Excerpted text:
Japan: Ban on Same-Sex “Marriage” Does Not Violate the Constitution

Source: FSSPX News

Osaka Castle

A Japanese court ruled Monday, June 20, 2022, that the country's ban on same-sex marriage does not violate the Constitution, rejecting compensation claims from three gay couples who claimed their right to cohabitation and marriage equality had been violated.

The Osaka District Court ruling is the second to be issued on the issue, disagreeing with one handed down last year by a Sapporo court that ruled the ban on same-sex marriages was unconstitutional.

Both decisions reflect the continuing division on the issue in Japan, the only G7 member that does not recognize same-sex unions.

The case will likely go to the Supreme Court of Japan, based in Chiyoda, Tokyo, which is Japan's highest judicial authority. It has the ultimate judicial authority within Japan to enforce the Constitution and decide questions of law.

In its decision, the Osaka court rejected the plaintiffs' request for one million yen (approximately €7,000) in damages per couple for the discrimination they suffered.

The plaintiffs are among 14 same-sex couples who filed lawsuits against the government of five major cities – Sapporo, Tokyo, Nagoya, Fukuoka and Osaka – in 2019 for violating cohabitation and equality rights.

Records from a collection
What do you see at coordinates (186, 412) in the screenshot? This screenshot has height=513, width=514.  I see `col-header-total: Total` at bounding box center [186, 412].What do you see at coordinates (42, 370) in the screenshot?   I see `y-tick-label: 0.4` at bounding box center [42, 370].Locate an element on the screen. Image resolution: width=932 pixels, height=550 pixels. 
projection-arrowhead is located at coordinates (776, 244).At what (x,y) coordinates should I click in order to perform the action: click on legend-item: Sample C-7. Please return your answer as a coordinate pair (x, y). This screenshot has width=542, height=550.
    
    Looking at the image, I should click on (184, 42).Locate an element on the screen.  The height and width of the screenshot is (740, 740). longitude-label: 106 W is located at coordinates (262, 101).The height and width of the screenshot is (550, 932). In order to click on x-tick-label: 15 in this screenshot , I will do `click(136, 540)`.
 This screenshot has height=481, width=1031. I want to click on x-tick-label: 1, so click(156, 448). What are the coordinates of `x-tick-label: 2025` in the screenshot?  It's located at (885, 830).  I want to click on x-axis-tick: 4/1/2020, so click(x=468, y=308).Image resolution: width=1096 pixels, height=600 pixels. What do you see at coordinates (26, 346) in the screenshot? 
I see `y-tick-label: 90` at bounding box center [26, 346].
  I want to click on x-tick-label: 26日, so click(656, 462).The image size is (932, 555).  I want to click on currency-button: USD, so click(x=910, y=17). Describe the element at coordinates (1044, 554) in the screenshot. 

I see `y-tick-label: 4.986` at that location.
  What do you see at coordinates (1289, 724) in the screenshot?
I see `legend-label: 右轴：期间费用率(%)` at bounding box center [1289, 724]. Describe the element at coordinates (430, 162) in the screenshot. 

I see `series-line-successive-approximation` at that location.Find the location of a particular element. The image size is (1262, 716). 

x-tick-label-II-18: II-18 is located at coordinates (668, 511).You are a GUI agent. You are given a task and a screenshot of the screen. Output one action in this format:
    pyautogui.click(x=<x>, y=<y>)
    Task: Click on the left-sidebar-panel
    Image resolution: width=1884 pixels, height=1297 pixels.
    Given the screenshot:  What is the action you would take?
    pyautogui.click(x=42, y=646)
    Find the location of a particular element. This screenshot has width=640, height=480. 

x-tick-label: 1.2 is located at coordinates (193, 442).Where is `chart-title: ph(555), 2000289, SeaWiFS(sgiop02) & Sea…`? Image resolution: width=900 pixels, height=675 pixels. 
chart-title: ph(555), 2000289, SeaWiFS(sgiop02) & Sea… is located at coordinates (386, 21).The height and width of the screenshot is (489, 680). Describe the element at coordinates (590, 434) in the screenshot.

Aim of the task: Edit the article on Japan's same-sex marriage ruling: starting at "Both decisions reflect" and ending at "and equality rights.", give that part again with "G7" replaced by "Group of Seven".

Solution for this exercise:
Both decisions reflect the continuing division on the issue in Japan, the only Group of Seven member that does not recognize same-sex unions.

The case will likely go to the Supreme Court of Japan, based in Chiyoda, Tokyo, which is Japan's highest judicial authority. It has the ultimate judicial authority within Japan to enforce the Constitution and decide questions of law.

In its decision, the Osaka court rejected the plaintiffs' request for one million yen (approximately €7,000) in damages per couple for the discrimination they suffered.

The plaintiffs are among 14 same-sex couples who filed lawsuits against the government of five major cities – Sapporo, Tokyo, Nagoya, Fukuoka and Osaka – in 2019 for violating cohabitation and equality rights.